In the southern part of Santa Clara, on a non-descript road in the small town of San Martin, is the dirty, unsexy work that has to get done.
Crews are drilling for soil samples 125 feet below the surface.
Geologist James Wetenkamp said, "It's probably clay, based on the rate of the drilling. It's pretty slow, so it's probably hard clay right here."
The samples provide valuable information so that geologists know exactly what they will be building on.
"You don't want to have this high speed rail system settle. You don't want to have other issues such as liquifaction or other soil conditions that cause the track to tilt or shift in any way," Wetenkamp said. "And so the data we collect here will help us determine how to design the foundation so that none of that happens."
Further south near Gilroy, crews are testing how the soil handles vibrations.
After high-speed trains in the United Kingdom and Sweden, engineers learned the hard way about so-called Rayleigh waves.
Engineering manager Randy Anderson said, "The train pushes in a wave in front of it. And the soil is not strong enough to resist that wave and so you start getting a motion in your embankment because the supporting soil isn't strong enough."

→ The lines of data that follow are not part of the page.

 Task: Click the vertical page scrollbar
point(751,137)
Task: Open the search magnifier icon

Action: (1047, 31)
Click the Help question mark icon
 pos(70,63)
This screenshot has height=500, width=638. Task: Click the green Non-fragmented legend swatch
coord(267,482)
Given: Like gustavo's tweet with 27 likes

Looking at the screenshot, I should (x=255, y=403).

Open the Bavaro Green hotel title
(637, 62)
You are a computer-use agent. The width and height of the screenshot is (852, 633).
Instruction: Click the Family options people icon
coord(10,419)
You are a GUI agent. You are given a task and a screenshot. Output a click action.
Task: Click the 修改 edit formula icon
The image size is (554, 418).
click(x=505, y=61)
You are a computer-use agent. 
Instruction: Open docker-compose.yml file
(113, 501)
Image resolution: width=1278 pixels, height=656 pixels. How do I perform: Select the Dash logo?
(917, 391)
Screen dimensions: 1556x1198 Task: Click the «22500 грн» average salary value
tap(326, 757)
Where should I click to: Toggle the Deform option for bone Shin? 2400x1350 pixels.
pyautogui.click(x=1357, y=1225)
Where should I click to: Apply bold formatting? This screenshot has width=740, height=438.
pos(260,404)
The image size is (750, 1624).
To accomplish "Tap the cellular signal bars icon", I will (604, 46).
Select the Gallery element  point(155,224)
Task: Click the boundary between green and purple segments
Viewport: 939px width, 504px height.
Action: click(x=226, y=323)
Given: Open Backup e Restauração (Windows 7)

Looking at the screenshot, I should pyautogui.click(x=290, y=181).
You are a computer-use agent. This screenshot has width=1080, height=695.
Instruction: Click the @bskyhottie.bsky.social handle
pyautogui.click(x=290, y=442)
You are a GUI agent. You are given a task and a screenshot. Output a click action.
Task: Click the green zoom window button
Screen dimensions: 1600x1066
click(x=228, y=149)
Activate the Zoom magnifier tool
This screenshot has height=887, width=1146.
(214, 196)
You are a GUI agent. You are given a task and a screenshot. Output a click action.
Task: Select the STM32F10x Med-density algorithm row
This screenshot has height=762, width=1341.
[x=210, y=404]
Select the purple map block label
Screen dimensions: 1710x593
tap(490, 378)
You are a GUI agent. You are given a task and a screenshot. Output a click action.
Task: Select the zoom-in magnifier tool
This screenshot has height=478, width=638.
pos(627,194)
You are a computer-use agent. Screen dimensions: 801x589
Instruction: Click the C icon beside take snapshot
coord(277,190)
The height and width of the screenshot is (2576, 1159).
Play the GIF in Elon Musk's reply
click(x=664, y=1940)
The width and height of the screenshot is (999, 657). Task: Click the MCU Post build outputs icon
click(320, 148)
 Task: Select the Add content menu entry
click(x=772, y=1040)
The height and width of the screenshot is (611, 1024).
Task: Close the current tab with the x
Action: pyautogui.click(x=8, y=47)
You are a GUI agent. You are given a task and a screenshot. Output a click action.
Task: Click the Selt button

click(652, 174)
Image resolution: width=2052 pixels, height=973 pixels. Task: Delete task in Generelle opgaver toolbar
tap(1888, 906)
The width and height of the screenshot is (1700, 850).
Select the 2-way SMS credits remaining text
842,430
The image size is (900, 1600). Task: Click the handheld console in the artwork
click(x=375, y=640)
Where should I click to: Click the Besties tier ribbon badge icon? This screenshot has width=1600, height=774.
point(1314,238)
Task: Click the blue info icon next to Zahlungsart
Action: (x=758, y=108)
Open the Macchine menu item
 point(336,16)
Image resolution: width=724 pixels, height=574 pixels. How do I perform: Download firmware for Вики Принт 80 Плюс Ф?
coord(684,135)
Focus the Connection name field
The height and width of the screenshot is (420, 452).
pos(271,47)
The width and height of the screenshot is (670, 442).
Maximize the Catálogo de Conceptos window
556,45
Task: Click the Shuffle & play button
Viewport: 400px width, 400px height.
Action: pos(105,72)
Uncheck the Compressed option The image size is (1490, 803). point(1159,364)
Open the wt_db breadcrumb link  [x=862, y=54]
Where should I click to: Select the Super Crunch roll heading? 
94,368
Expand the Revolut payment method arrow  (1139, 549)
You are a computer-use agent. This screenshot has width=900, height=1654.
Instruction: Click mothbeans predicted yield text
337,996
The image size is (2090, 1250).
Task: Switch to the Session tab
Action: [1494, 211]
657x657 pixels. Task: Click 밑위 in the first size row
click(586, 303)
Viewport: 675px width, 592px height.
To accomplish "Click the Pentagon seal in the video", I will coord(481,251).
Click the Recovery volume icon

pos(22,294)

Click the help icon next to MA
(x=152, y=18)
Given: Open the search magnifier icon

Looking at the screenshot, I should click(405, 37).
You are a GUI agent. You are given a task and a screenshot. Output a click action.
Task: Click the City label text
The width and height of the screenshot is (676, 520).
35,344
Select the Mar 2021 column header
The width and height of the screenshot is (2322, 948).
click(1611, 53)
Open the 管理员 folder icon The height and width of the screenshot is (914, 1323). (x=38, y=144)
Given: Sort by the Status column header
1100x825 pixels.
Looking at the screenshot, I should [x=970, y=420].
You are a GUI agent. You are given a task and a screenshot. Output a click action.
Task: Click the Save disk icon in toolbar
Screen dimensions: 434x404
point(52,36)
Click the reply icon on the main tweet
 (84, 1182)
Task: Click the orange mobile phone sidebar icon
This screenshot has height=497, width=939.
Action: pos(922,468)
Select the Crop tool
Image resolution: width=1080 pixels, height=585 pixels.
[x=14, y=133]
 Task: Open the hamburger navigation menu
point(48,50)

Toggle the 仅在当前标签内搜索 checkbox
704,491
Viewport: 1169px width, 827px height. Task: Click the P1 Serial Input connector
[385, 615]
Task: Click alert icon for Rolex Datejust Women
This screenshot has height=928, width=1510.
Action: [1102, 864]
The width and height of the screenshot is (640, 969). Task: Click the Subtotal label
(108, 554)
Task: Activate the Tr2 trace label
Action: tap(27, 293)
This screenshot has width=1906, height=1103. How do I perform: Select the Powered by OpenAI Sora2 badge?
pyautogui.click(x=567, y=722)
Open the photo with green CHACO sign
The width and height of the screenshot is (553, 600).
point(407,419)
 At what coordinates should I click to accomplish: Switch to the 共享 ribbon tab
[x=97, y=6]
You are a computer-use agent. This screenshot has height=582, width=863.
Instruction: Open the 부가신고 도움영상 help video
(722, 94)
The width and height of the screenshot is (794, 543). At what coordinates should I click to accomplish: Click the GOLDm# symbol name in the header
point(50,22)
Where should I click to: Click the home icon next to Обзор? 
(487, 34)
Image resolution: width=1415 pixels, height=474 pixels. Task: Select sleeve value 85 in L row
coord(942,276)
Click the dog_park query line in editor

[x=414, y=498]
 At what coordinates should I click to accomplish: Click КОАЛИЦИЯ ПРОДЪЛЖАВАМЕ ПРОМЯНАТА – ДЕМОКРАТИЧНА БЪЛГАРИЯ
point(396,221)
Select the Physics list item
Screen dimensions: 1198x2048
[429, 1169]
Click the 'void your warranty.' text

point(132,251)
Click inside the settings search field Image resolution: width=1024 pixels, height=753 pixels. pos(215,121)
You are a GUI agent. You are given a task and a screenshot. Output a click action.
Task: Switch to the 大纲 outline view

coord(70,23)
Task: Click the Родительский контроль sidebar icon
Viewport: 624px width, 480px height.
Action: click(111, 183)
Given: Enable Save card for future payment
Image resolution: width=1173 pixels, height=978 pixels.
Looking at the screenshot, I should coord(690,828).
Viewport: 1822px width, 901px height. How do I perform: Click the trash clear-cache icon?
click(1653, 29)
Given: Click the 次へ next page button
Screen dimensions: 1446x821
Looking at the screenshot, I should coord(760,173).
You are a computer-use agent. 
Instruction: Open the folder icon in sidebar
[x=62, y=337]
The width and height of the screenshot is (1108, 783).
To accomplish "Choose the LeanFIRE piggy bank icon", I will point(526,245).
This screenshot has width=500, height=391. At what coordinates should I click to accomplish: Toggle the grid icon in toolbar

And so engineers are conducting shake tests, to simulate a train passing by.
Remote sensors that are strung along a 187-foot line measure the surface velocity of those waves and the big question is whether the ground is strong enough to avoid the Rayleigh wave phenomenon?
"If we do find out with this testing that we can introduce Rayleigh waves into the soil, then that would be an area that we potentially would need to mitigate," Anderson said.
Federal law limits the speed of the train between San Francisco and San Jose to 110 mph. The train can go up to 125 mph between Gilroy and San Jose, but that all depends on how the environmental review goes.